Is there a performance difference between these two? Is there a reason or use case that one should be used over the other?
Edit: Typo.... changed .popright to .pop -- deque's "pop right" is still just .pop -- thanks ShadowRanger
Well, first off, it's called pop for both list and deque, there is no popright method on deques.
There is usually no meaningful performance difference between the two; every once in a while, a pop on a deque will cause a block deallocation (which has fixed overhead, it just makes that particular pop a little more costly), and on a list it can cause a realloc to shrink the underlying storage (which could end up being O(n), but only a tiny fraction of pops will cause it); asymptotically they're both O(1) operations. If your list is truly huge, then shrinks a lot you might get the occasional performance hiccup when it shrinks the underlying storage, but otherwise you're highly unlikely to notice a difference.

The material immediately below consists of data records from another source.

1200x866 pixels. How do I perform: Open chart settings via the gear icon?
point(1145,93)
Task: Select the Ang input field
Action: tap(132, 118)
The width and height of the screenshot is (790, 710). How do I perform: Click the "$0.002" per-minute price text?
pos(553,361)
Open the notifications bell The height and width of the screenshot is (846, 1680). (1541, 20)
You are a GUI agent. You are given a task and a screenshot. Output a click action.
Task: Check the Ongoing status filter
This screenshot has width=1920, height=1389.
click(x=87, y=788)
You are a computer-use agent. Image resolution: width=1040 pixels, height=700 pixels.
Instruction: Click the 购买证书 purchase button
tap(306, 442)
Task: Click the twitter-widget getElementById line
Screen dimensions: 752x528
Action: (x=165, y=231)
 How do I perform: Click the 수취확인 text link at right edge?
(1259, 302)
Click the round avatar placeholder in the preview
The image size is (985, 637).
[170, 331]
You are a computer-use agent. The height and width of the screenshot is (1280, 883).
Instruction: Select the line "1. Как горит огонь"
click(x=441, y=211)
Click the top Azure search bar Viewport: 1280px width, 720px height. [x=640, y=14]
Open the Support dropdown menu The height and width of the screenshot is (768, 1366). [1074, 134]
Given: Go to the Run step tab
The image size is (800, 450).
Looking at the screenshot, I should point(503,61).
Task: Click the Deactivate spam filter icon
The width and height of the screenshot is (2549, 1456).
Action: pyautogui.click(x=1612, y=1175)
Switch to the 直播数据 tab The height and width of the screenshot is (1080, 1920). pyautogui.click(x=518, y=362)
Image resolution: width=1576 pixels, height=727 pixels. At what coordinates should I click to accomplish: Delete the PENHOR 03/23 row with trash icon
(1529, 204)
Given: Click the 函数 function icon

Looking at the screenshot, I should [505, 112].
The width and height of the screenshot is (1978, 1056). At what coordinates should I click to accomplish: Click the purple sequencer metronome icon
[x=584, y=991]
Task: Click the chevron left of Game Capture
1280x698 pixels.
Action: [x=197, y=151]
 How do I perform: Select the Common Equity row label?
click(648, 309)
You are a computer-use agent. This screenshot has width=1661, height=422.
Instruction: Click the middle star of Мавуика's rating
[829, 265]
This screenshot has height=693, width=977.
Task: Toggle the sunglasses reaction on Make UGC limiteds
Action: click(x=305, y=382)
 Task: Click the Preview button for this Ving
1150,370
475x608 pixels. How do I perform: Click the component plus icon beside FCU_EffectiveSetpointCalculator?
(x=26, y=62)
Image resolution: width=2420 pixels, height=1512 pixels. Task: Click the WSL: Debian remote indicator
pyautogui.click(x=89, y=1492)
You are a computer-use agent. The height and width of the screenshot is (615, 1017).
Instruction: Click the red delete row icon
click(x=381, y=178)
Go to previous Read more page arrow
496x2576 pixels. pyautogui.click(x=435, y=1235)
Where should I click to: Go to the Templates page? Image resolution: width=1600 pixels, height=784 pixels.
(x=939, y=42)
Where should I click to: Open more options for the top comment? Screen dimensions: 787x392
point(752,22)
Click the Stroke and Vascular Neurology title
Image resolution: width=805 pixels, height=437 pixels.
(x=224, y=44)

In answer to your question, deques are ever-so-slightly more efficient for use as stacks than lists; if you're importing collections anyway, and need a stack based structure, using a deque will get you a tiny benefit (at least on CPython, can't speak to other implementation). But it's not really worth micro-optimizing here; the cost of importing collections in the first place, and the cost of whatever useful code you execute based on this stack, likely dwarfs whatever tiny difference you'll see between list and deque for pops from the right. A simple ipython3 microbenchmark:
In [24]: %%timeit from collections import deque; s = deque([0] * 10000); onethousandnones = (None,) * 1000; pop = s.pop
...: ; push = s.append
...: for _ in onethousandnones:
...: pop()
...: for _ in onethousandnones:
...: push(0)
...:
...:
104 µs ± 7.99 µs per loop (mean ± std. dev. of 7 runs, 10000 loops each)
In [25]: %%timeit s = [0] * 10000; onethousandnones = (None,) * 1000; pop = s.pop; push = s.append
...: for _ in onethousandnones:
...: pop()
...: for _ in onethousandnones:
...: push(0)
...:
...:
131 µs ± 8.93 µs per loop (mean ± std. dev. of 7 runs, 10000 loops each)
So for a 1000 pops followed by 1000 pushes onto our stack, the deque-based stack took 30 µs less (~15 ns less per operation). Now admittedly, if I remove the call parentheses to time the base overhead, the base overhead was around 50 µs, so the overhead specifically attributable to the list is a significant fraction of the "minimum cost" of the deque, but it's still pretty small in the context of a program that is presumably doing something useful, not just pushing and popping to a stack. And it's pretty stable regardless of size; for a stack that's 10x the size, the cost remains unchanged for both deque and list. If the stack was growing and shrinking so much that list's amortized growth was kicking in, it might suffer a little more from the larger reallocations, but it's not normally something to worry about.
list.pop() is O(1). It doesn't need to copy anything, it just clears the last element and decrements the length of the list.
Deques are designed to optimize pushing and popping from either end, so both popleft() and popright() are O(1).
A python deque is implemented as a doubly linked list . This results in pop operations more efficient than lists [O(1)]. However if you want to access elements using their index , lists are faster.